Monday, 9 February 2009

Short Animation Review: Sebastian's Voodoo

Directed & Animated by Joaquin Baldwin

The animation opens in a dark and mysterious cellar, with a voodoo doll hanging from a hook struggling to escape. Just then, a voodoo priest enters the room and grasps the doll, jabbing it with pins, perhaps to inflict pain upon others, but quite possibly just for the sole purpose of wreaking pain upon the doll. Growing tired of the repeated poking, the priest finally coldly drives a needle through the heart of the doll, killing it.

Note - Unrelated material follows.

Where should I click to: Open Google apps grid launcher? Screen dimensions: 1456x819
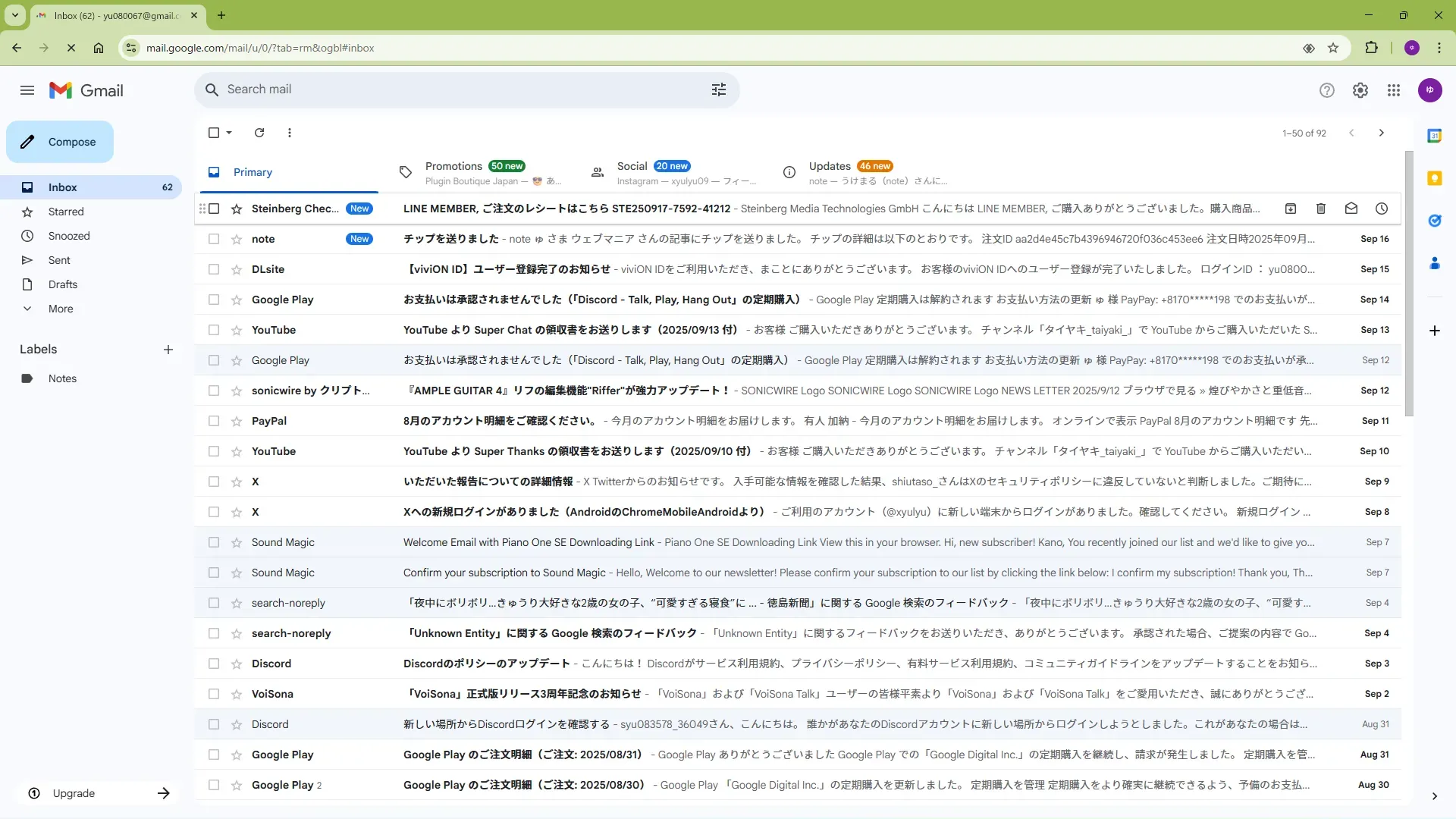click(1393, 90)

After watching this, two of the other voodoo dolls quickly plan their escapes. The first one manages to break free of its hook and to find protection hiding in the room, but just seconds before the priest could find him. However, the second doll isn’t as lucky. The voodoo priest begins sticking needles into 2nd doll. However, the doll in hiding realizes that stabbing itself through the hand, it brings pain to the priest’s hand; stabbing itself through the leg, it brings the priest to the ground. But these only serve to create short delay to the priest’s repeated attacks and the doll soon realizes that the only way to save its friends, is sticking a needle through its heart to make the self-sacrifice

The film is set within the tradition of voodoo spiritual religions that believe sticking pins in voodoo dolls is a method of cursing an individual. But Sebastian’s Voodoo served as a powerful metaphor about obligations that are set in our family relationships. At this level, the film’s story represents a challenge for us to find in our own natures the capacity to protect others from coming dangers, as well as the critical question of how far we would actually go to save our friends.